[lbo-talk] Heidegger

Angelus Novus fuerdenkommunismus at yahoo.com
Wed Jul 9 07:20:34 PDT 2008


Chris Doss:


> Sounds like the kind of thing Adorno would have
done.

Roger Behrens of the journal Testcard maintains that when Adorno makes negative references to "Jazz", the word "Jazz" should be understood as a placeholder for all popular music of his day, as it is most probable that Adorno had never heard Charlie Parker or Thelonious Monk.

Your speculations about the name change from Wiesengrund to Adorno are correct, though I can't dig out a source at the moment. On the other hand, there are private letters to Horkheimer, Post-Shoah, where we professes to hate the Goy side of his heritage, in terms reminiscent of Malcolm X hating every drop of the white blood in his body.
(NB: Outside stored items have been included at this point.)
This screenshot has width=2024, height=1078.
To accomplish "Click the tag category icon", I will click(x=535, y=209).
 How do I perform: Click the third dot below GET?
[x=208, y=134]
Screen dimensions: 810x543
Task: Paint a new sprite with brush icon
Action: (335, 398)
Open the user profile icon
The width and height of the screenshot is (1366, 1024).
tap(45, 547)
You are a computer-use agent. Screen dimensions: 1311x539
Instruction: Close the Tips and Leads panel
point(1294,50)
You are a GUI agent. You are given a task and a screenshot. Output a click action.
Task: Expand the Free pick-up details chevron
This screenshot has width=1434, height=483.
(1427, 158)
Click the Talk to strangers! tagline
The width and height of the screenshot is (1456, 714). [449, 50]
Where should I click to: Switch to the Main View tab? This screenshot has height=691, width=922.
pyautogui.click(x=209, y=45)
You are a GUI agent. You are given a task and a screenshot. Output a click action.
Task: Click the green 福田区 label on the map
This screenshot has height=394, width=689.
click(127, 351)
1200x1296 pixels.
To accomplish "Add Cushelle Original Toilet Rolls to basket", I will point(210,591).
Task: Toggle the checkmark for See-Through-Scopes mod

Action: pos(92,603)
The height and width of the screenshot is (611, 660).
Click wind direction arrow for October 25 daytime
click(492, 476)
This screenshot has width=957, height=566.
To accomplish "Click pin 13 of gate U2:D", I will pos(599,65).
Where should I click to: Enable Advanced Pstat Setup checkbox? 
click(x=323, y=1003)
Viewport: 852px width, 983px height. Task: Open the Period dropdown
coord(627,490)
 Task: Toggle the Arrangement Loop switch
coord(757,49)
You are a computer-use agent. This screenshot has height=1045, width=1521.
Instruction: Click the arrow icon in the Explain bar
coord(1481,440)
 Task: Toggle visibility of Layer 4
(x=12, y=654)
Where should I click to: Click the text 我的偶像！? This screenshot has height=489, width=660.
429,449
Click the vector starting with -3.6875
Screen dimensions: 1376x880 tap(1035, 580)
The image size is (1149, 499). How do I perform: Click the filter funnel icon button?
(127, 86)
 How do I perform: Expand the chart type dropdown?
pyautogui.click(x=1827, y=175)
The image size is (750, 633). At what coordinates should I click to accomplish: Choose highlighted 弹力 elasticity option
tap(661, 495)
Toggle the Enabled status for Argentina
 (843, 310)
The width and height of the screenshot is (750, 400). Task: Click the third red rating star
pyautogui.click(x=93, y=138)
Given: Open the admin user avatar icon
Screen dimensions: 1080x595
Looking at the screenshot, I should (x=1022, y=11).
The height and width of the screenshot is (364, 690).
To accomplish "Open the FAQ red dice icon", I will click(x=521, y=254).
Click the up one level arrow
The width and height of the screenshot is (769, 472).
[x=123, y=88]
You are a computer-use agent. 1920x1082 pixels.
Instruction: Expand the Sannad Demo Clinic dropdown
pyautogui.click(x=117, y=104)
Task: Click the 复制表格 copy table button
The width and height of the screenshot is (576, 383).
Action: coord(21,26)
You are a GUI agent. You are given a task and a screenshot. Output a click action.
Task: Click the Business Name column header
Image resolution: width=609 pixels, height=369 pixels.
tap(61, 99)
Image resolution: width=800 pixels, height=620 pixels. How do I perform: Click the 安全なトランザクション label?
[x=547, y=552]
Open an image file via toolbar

I am curious in any case as to what Adorno would have made of the incorporation of his beloved Second Viennese School into the bourgeois musical canon. I'd like to think he would be an admirer of the various individuals and organizations grouped around the English composer Cornelius Cardew (AMM, John Tilbury, Scratch Orchestra) and the current improvised music scene in Berlin.


> stuff rests on a lack of understanding of how
> pervasive and banal this kind of thing was in
Germany > in the 1930s and is tied into an attempt to get
> German society as a whole off the hook.

Absolutely. What you write is so correct I'm going to quote it again:


> stuff rests on a lack of understanding of how
> pervasive and banal this kind of thing was in
Germany > in the 1930s and is tied into an attempt to get
> German society as a whole off the hook.

The personalization of the NS-period is nothing but a way of projecting guilt upon a few "bad apples", a means of whitewashing the eager and active participation of the masses.

This is what American critics of Goldhagen such as Finkelstein overlook: obviously Goldhagen's thesis that the Holocaust is to be understood solely as the result of eliminatory anti-semitism is overreaching, but the essential core truth of Goldhagen's work is emphasizing the mass participatory character of the time, rather than the convenient narratve of a few bad apples seduced by an evil pied piper from Austria.

What you say on other posts of this thread concerning the essential differences between National Socialism and Fascism is also correct. Anti-semitism plays essentially no role in the worldview of "traditional" Fascist movements.

I have been agreeing with Chris Doss on three essential points in the last 24 hours, a new experience for me. So as I have reached my three post limit, I will bow out of the discussion now.